Изменить стиль страницы

– Я должен признаться вам, но под большим секретом, что «Божественную комедию» или «Потерянный рай» какой-нибудь я так и не мог одолеть до глубокой старости. Прочту две-три страницы и обязательно задремлю. Но только смотрите, пока я жив, никому этого не говорите! – со своей прелестной улыбкой заключил он, шутя.

Нельзя отрицать заслуги Толстого в том, что он нанес удар нашему «суеверию», как выражался он, в области искусства, нашему снобизму, нашему притворному идолопоклонству. Если область искусства и свята, то толпа осквернила ее своей ложью.

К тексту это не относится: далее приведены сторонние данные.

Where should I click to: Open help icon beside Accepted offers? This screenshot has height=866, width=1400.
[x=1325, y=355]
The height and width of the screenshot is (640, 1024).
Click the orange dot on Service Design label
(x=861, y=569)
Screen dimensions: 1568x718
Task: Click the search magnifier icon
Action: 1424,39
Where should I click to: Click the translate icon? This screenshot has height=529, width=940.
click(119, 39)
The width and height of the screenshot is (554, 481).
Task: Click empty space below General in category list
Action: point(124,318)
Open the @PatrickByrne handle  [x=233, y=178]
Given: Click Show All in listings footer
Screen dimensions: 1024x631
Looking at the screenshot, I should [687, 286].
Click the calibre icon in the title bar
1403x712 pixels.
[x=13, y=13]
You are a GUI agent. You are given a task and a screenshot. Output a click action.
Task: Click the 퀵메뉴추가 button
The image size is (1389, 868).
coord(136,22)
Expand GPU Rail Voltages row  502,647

Если какой-нибудь nouveau riche[91] платит миллион за картину старого мастера, то ясно, что платит он этот миллион совсем не за картину, а за две звездочки Бедекера. Наше притворное аханье над судьбой Джоконды прямым путем привело нас к созданию миллионов брянчащих на рояли барышень, бесчисленных художников-мазилок, загромождающих нас своим хламом, газетных романов, сеющих свою пошлость на ротационках по всему миру, к засорению наших квартир всеми этими пошлыми статуэтками, картинами и гравюрами, которые стали уже изготовляться машинным образом и приводят всякого мало-мальски одаренного вкусом человека в мрачное отчаяние...

В одном из своих дневников Толстой точно на ходу бросает мысль: «Сорвал цветок и бросил: их столько... То же и с людьми... Культура, цивилизация – это разрушение цветов, животных и людей, которые заменяются кабаком и театром...».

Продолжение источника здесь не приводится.